Service Account Key JSON

jobs:
  job_id:
    steps:
    - id: 'auth'
      uses: 'google-github-actions/auth@v2'
      with:
        credentials_json: '${{ secrets.GCP_CREDENTIALS }}'

    - name: 'Set up Cloud SDK'
      uses: 'google-github-actions/setup-gcloud@v3'

    - name: 'Use gcloud CLI'
      run: 'gcloud info'

Self-hosted runners on Google Cloud Platform

If you are using self-hosted runners that are hosted on Google Cloud Platform, credentials are automatically obtained from the service account attached to the runner.

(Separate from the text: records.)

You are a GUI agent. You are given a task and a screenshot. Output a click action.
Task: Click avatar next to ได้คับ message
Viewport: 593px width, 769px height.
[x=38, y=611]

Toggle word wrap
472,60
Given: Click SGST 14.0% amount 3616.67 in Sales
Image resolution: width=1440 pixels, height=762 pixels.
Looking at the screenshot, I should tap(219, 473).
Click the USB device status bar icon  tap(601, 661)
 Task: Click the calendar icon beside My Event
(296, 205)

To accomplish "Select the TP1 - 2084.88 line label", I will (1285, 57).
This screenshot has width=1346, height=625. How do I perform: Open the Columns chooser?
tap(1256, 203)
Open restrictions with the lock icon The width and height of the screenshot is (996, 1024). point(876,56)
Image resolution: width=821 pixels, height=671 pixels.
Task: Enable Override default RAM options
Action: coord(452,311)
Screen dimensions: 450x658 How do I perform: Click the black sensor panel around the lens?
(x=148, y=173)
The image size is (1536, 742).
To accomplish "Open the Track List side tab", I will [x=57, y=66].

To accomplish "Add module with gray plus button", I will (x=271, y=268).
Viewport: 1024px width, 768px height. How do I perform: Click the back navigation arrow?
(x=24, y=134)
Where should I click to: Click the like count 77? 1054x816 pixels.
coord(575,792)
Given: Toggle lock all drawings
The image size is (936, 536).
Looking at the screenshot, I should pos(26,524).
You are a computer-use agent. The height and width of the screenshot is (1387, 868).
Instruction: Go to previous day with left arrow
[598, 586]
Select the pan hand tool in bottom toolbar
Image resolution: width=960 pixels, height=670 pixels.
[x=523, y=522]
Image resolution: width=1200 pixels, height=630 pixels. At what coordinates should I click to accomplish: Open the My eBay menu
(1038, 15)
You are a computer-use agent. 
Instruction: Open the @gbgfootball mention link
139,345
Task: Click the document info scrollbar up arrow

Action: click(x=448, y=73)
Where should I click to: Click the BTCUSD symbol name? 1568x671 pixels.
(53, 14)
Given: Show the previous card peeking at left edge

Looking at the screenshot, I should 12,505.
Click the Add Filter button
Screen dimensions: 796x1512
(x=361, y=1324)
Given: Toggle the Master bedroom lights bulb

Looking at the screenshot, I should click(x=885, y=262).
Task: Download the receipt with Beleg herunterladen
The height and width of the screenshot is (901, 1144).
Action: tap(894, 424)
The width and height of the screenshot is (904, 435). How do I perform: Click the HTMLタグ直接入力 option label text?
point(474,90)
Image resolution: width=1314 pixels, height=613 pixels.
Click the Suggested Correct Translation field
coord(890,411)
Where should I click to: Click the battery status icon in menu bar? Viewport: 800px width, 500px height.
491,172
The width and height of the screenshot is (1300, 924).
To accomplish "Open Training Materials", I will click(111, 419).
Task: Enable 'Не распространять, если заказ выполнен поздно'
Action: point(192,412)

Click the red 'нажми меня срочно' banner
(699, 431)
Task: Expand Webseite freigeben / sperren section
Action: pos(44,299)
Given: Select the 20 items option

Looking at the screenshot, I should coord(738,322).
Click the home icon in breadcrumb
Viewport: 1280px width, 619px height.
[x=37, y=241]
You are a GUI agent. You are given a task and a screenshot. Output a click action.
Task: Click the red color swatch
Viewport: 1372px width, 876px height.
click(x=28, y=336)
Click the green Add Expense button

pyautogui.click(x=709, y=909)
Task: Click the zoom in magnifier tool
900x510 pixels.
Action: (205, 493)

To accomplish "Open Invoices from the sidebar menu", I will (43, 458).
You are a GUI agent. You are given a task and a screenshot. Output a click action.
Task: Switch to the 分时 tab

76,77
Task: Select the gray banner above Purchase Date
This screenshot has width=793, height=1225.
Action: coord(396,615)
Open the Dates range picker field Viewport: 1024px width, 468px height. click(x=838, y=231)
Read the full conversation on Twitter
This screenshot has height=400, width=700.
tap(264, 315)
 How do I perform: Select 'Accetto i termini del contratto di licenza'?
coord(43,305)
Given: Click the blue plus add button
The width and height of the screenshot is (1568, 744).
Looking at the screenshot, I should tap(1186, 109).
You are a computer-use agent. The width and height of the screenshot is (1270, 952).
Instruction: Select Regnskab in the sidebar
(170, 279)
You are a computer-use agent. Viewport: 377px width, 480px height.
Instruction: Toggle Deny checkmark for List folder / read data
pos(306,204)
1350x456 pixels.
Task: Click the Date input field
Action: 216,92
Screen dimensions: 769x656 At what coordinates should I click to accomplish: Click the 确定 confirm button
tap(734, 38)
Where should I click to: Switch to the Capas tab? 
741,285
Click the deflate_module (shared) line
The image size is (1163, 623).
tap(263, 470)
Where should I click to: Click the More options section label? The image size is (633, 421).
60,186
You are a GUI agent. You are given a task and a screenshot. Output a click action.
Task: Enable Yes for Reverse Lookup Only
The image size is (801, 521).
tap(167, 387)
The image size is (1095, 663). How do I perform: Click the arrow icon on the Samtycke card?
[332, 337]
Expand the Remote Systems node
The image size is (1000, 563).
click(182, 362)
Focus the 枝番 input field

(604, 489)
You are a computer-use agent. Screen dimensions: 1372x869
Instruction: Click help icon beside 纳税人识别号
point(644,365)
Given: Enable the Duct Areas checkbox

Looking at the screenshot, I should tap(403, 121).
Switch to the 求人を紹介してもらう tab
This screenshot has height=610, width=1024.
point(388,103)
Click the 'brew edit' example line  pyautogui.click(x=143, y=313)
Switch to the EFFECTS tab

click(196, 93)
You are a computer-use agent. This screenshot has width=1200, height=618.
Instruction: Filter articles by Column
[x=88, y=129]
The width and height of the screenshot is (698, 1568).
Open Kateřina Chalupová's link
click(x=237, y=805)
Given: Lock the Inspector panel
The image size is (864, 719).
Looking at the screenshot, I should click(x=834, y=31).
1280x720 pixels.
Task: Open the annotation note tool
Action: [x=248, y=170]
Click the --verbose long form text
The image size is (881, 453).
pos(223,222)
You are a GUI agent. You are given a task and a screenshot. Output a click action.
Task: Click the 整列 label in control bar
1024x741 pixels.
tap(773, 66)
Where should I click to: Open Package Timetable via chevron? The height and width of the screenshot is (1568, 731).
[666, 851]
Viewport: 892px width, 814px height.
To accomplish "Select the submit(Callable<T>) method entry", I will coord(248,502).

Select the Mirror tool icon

In this scenario, you do not need to run the google-github-actions/auth action.

jobs:
  job_id:
    steps:
    - name: 'Set up Cloud SDK'
      uses: 'google-github-actions/setup-gcloud@v3'

    - name: 'Use gcloud CLI'
      run: 'gcloud info'

Multiple Service Accounts

To use multiple service accounts, a second auth step is required to update the credentials before using setup-gcloud:

jobs:
  job_id:
    # Add "id-token" with the intended permissions.
    permissions:
      contents: 'read'
      id-token: 'write'

    steps:
      - id: 'auth service account 1'
        uses: 'google-github-actions/auth@v2'
        with:
          workload_identity_provider: 'projects/123456789/locations/global/workloadIdentityPools/my-pool/providers/my-provider'
          service_account: 'service-account-1@my-project.iam.gserviceaccount.com'

      - name: 'Set up Cloud SDK'
        uses: 'google-github-actions/setup-gcloud@v3'

      - name: 'Use gcloud CLI'
        run: 'gcloud auth list --filter=status:ACTIVE --format="value(account)"'
        # service-account-1@my-project.iam.gserviceaccount.com

      - id: 'auth service account 2'
        uses: 'google-github-actions/auth@v2'
        with:
          credentials_json: '${{ secrets.GCP_CREDENTIALS }}'

      - name: 'Set up Cloud SDK'
        uses: 'google-github-actions/setup-gcloud@v3'

      - name: 'Use gcloud CLI'
        run: 'gcloud auth list --filter=status:ACTIVE --format="value(account)"'
        # service-account-2@my-project.iam.gserviceaccount.com

Versioning

We recommend pinning to the latest available major version:

- uses: 'google-github-actions/setup-gcloud@v3'

While this action attempts to follow semantic versioning, but we're ultimately human and sometimes make mistakes. To prevent accidental breaking changes, you can also pin to a specific version:

- uses: 'google-github-actions/setup-gcloud@v3.0.0'

However, you will not get automatic security updates or new features without explicitly updating your version number. Note that we only publish MAJOR and MAJOR.MINOR.PATCH versions. There is not a floating alias for MAJOR.MINOR.